Tommy scowled, closing his hand over the bag and -- just barely -- easing up his grip enough not to crush the remaining rings of cookie it held. "High fashion party rings," Tommy said after a moment of studying the one in his palm. Begrudgingly. The damn thing had  _ flower petals _ as decoration. He looked up at Alfie. "Why on earth--"

\--and then he was being kissed, and Alfie tasted somehow of fizzy lemonade and smelled of cake frosting and hops, and his hand was cupping Tommy's jaw (so deft! Who would have thought) and stroking the crest of his cheekbone with one thumb.  _ His mouth is like a peach _ , Tommy thought stupidly as he breathed and opened up and swayed into Alfie's space.  _ Or maybe a satsuma _ .

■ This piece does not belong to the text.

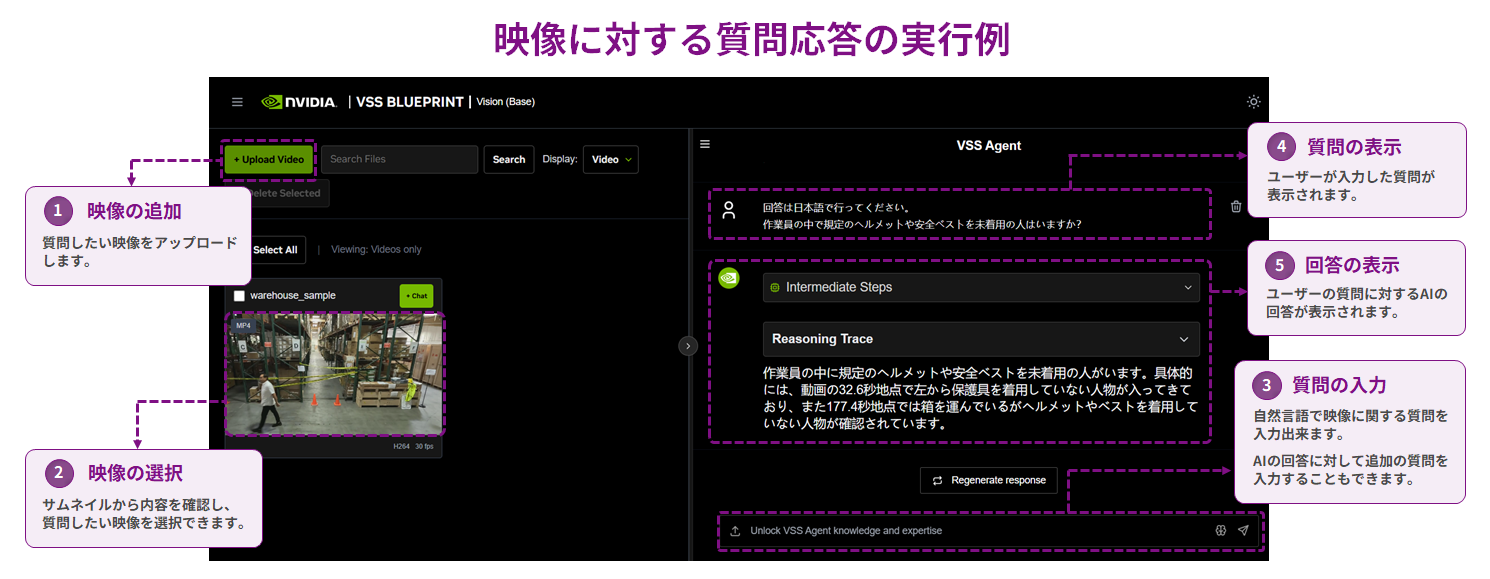Open the VSS Agent panel menu icon
The width and height of the screenshot is (1490, 579).
coord(705,144)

Alfie's lips closed and he smiled, not moving away, staying close with Tommy in his space. "Been wanting to do that all fucking night," he rumbled. "Longer, if I'm honest."

"Make some fucking sense," Tommy said, because damned if he was gonna give in that easily to this. He curved his palm enough that the scalloped edges of the delicate biscuit nipped slightly at his skin and said, "you never liked me. I never liked  _ you _ . It's a happily mutual distaste we've maintained for each other."

Alfie made a hurt, indignant noise. "You wot! I know for a fact that I've been nothing but lovely to you, sweetie, sheer loveliness on a sodding stick."

"You're in my phone as 'that loser who keeps texting me,' and I'm in your phone as 'how about no.'"

Alfie considered this for a moment. "Aside from that." He laughed and took Tommy's hand, curling his fingers over into a fist until the biscuit he was holding snapped, in one place, then two, then crushed into more pieces than Tommy could tell without opening his hand to look. "Don't tell me you'll let a little thing like that stand in the way of what could be a bloody mind-blowing shag for the both of us, Tommy. After I brought you a little prezzie and all."

"Which you've just ruined."

There's three more." But Alfie looked fainly contrite, letting Tommy unfurl his hand while still keeping his own beneath it. Tommy sniffed and tossed his head imperiously, the smell of sugar seeping up from the warmth of his palm. 

"How about no," Tommy said, and ducked his head, licking up crumbs and icing and petals like a horse nosing around for a sugar cube, licking the gritty bits down onto Alfie's fingers, grabbing his wrist and turning his hand over, sucking down hard on that crown tattoo as he listened to Alfie sucking in his breath like a dying man.

Straightening, Tommy slid his tongue against the roof of his mouth and swallowed, lips parted, eyes hooded as he regarded Alfie steadily. "Did you pick up those business cards like I told you?" he asked, voice low and measured, thrumming in his throat. "Like a good little boy?"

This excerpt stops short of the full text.